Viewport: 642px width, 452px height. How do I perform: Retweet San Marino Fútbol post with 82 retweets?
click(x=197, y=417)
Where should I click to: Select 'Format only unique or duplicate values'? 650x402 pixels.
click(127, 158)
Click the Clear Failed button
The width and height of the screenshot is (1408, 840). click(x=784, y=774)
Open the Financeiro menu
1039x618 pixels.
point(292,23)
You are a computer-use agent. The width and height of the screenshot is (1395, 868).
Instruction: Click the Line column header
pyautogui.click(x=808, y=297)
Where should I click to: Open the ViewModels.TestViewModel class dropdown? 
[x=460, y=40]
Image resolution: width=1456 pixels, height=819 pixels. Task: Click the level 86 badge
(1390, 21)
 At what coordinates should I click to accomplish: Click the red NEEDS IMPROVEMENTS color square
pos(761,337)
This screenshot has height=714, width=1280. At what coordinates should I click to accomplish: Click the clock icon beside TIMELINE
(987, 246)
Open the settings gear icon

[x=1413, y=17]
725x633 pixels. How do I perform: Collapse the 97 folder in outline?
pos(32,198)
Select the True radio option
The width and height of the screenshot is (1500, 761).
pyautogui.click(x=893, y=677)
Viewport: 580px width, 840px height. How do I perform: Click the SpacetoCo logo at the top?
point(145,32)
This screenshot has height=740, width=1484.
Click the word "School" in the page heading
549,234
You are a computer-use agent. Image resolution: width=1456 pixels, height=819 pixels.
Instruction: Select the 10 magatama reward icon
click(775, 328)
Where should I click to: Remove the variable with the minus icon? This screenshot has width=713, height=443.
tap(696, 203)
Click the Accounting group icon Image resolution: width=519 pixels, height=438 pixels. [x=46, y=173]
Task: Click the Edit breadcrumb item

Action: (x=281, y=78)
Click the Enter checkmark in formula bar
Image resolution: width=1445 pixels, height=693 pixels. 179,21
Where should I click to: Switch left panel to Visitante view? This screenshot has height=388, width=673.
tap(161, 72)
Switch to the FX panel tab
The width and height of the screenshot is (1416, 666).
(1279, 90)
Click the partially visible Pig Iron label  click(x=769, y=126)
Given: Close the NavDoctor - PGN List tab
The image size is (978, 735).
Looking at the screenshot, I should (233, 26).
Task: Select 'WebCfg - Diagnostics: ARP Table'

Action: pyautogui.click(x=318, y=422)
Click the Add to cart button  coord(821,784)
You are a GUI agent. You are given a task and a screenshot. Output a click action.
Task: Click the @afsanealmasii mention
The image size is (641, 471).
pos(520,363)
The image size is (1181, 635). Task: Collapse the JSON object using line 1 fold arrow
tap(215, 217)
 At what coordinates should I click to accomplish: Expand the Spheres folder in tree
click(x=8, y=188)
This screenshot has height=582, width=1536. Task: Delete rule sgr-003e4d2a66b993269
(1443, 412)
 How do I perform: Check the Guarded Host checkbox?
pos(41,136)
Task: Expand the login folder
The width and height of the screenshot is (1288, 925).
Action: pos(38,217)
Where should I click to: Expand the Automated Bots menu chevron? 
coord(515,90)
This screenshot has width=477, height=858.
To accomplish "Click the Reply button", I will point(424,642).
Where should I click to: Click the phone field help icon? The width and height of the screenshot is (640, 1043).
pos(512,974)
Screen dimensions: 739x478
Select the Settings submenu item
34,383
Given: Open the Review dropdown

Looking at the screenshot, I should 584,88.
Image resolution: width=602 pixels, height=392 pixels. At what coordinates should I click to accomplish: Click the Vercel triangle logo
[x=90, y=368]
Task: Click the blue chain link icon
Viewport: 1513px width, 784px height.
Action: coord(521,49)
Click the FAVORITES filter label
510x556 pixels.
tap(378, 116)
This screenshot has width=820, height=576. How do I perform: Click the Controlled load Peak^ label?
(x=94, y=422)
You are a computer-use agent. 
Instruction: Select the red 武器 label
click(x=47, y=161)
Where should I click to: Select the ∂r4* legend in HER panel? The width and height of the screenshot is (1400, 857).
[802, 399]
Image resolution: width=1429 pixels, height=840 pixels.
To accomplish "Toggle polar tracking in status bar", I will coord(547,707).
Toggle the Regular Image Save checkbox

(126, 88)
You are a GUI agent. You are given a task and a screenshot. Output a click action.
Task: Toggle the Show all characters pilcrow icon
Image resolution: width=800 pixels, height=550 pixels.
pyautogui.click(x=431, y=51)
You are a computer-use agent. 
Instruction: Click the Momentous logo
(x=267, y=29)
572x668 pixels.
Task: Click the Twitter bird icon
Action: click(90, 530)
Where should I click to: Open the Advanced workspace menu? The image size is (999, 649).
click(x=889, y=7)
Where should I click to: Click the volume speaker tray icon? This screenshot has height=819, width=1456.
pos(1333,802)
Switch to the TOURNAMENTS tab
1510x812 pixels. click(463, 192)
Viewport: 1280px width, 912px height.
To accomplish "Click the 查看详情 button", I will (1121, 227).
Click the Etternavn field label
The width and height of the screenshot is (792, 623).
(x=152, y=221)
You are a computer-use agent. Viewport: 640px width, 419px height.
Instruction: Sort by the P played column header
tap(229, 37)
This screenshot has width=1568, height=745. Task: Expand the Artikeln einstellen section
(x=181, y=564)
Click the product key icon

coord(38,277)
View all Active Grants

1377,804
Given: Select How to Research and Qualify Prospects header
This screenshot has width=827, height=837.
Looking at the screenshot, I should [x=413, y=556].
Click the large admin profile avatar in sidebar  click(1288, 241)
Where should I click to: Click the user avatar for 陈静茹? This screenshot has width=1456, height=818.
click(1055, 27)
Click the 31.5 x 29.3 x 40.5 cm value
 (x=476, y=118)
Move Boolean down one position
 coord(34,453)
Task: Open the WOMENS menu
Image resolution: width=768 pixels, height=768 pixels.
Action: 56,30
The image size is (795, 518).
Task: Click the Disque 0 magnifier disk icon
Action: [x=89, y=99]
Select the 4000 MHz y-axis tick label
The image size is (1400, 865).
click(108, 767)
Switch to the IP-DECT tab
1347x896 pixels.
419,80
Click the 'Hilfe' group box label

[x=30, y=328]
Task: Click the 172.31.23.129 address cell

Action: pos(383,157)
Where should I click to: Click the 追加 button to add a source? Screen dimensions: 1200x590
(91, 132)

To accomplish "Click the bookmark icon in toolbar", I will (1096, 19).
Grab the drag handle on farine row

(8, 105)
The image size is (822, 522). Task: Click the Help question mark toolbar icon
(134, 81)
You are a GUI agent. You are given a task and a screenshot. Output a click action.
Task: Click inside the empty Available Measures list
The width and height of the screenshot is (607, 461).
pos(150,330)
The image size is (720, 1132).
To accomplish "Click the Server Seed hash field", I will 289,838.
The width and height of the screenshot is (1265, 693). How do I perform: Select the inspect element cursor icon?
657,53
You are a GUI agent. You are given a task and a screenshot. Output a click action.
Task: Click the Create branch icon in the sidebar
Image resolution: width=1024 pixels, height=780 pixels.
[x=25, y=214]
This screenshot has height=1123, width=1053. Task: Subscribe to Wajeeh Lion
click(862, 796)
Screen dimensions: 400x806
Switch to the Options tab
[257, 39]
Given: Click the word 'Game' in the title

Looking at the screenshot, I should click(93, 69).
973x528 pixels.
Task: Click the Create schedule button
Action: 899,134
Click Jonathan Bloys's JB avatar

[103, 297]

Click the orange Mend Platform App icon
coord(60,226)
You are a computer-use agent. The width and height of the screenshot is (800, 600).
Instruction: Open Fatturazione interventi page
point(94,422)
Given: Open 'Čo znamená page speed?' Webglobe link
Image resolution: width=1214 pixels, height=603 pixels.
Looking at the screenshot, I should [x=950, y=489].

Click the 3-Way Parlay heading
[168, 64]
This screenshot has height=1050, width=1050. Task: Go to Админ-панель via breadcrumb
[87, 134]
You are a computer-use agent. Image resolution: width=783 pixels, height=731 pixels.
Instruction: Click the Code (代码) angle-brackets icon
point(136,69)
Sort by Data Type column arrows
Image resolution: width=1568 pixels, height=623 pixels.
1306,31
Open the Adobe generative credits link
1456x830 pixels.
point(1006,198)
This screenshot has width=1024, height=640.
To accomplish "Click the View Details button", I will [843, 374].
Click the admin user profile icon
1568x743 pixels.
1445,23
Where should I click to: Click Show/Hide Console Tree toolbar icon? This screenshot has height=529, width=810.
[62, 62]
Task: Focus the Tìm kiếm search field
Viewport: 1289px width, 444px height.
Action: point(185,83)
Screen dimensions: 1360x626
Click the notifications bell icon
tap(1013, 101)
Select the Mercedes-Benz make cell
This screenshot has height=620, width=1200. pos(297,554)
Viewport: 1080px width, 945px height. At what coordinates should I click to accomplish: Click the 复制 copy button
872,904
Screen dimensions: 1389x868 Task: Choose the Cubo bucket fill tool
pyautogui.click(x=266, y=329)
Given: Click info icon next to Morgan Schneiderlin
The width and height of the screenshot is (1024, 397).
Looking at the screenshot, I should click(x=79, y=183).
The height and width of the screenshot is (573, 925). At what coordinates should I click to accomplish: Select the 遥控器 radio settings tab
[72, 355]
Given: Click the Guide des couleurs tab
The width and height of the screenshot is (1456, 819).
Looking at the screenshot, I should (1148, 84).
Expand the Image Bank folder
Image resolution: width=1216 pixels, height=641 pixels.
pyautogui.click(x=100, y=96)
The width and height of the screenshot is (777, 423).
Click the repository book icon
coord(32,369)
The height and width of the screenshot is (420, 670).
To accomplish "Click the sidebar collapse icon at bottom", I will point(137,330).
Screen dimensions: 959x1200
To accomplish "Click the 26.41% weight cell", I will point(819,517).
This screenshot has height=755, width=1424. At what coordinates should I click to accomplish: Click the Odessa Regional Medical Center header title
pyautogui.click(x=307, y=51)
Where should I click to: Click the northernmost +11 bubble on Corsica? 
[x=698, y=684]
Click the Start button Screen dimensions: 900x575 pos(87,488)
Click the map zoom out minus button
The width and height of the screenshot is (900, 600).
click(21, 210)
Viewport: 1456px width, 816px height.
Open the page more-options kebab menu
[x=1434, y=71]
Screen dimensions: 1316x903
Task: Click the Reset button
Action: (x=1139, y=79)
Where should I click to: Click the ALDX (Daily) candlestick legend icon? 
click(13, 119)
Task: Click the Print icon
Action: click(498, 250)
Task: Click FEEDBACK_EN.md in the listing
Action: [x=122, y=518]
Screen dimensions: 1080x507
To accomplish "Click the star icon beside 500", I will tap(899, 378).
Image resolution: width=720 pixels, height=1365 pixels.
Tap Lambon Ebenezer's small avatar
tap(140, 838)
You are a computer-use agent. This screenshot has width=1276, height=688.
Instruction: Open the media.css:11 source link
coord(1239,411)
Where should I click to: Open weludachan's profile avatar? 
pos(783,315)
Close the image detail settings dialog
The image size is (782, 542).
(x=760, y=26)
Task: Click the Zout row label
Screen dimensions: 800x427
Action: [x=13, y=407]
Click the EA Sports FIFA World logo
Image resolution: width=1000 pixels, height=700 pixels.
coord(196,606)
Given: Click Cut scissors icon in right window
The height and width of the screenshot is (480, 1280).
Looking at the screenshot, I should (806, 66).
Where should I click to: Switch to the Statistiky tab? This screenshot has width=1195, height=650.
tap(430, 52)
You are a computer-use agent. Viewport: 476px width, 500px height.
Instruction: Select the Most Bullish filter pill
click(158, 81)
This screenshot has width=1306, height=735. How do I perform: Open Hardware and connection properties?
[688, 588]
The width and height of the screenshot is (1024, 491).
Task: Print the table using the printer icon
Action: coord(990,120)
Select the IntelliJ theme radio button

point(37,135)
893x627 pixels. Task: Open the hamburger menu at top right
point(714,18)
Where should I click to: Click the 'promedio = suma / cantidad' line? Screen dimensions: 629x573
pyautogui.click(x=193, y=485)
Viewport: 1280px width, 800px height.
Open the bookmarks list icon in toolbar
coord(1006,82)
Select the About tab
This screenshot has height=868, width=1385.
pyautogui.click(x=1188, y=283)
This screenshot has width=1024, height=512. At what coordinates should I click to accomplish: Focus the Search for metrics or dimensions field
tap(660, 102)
=====
- [INSTRUCTIONS FOR THE TASK] Write out every line of the data that holds the word "admin".

- [WORKED SOLUTION]
Click the large admin profile avatar in sidebar  click(1288, 241)
Click the admin user profile icon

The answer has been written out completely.